Some ideas for future consideration include the use of different angles to simulate different endonasal approaches and changing the orientation of the chicken wing. This may not only increase the difficulty of the four tasks but can also emulate specific anatomical conditions (for example the vertebrobasilar junction). Also, instead of chronometric assessment, other criteria could be used to illustrate improvement, such as number of errors. Importantly, although the training model presented here is effective in improving the laboratory exercise designed for this study, we cannot prove that this provides any clinical benefit during surgery. Further studies are needed to evaluate the impact of laboratory training on the clinical performance of trainees.

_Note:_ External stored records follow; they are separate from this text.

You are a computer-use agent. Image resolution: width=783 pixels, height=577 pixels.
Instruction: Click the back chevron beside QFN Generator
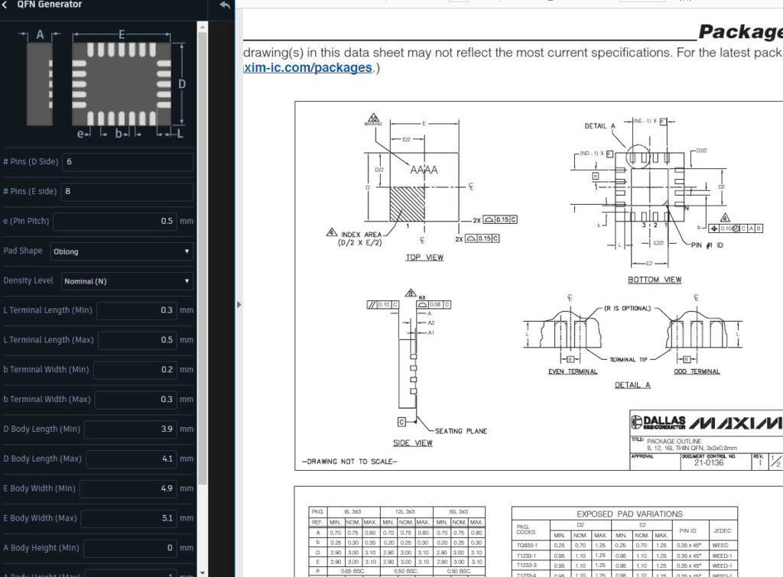pyautogui.click(x=5, y=5)
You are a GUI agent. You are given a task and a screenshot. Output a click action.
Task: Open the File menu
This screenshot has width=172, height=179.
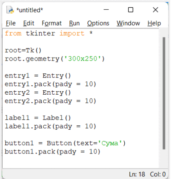[11, 23]
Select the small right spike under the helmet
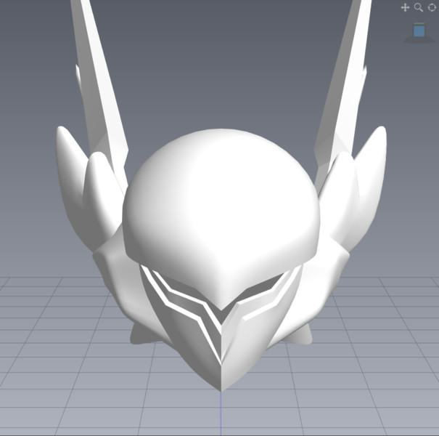Screen dimensions: 439x436 [x=303, y=334]
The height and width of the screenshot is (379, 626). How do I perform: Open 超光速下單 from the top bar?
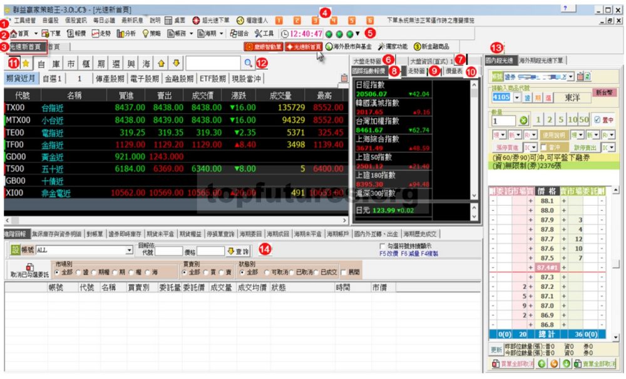(211, 21)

Finally, we believe that the use of currently existing endoscopic models should be thoroughly investigated. For example, we tested the Phacon model (www.phacon.de; Leipzig, Germany) by placing the chicken wing in the bone cavity in lieu of the digital sinus compartment (Fig. 4). We believe that the Phacon optimally simulated operative conditions. The curvature of the face provides for better and more accurate hand positioning when compare with the box model. The sinonasal cavity in more realistically recreated, thereby better simulating the actual dissection environment. Additionally, the malleability of the face material allows for optimal endoscopic positioning. In sum, these elements result in both better “driving” of the endoscope and more realistic dissection technique.

Fig. 4.

Fig. 4

Phacon training model. (A) Phacon training module with face mask removed to show placement of chicken wing in the bony cavity. (B) Phacon training module with face mask. (C) Hand positioning using constructed box and endoscopic visualization. (D) Hand positioning using Phacon and endoscopic visualization.

Conclusions

The ex vivo chicken wing model is an inexpensive and relatively realistic model to train endoscopic dissection using microsurgical techniques. The benefits of such training are reflected in the statistically significant improvement in procedural time. Moreover, the variability between surgeons also decreased regardless of previous endoscopic experience. For these reasons we highly recommend implementing this model in the training of endoscopic skull base surgeons.

Acknowledgments

The authors wish to thank Eugenio Cardenas, MD; Cristina Hostalot, MD; Pablo Barcelo, MD; Cristobal Blanco, MD; Milton Manrique Rastelli Jr., MD; Mary Jo Tutchko; and Wendy Fellows-Mayle, PhD for performing the surgical tasks and for their irreplaceable, careful, and immediate technical assistance.

Footnotes

Note The authors have no conflicts of interest or financial disclosures related to this study.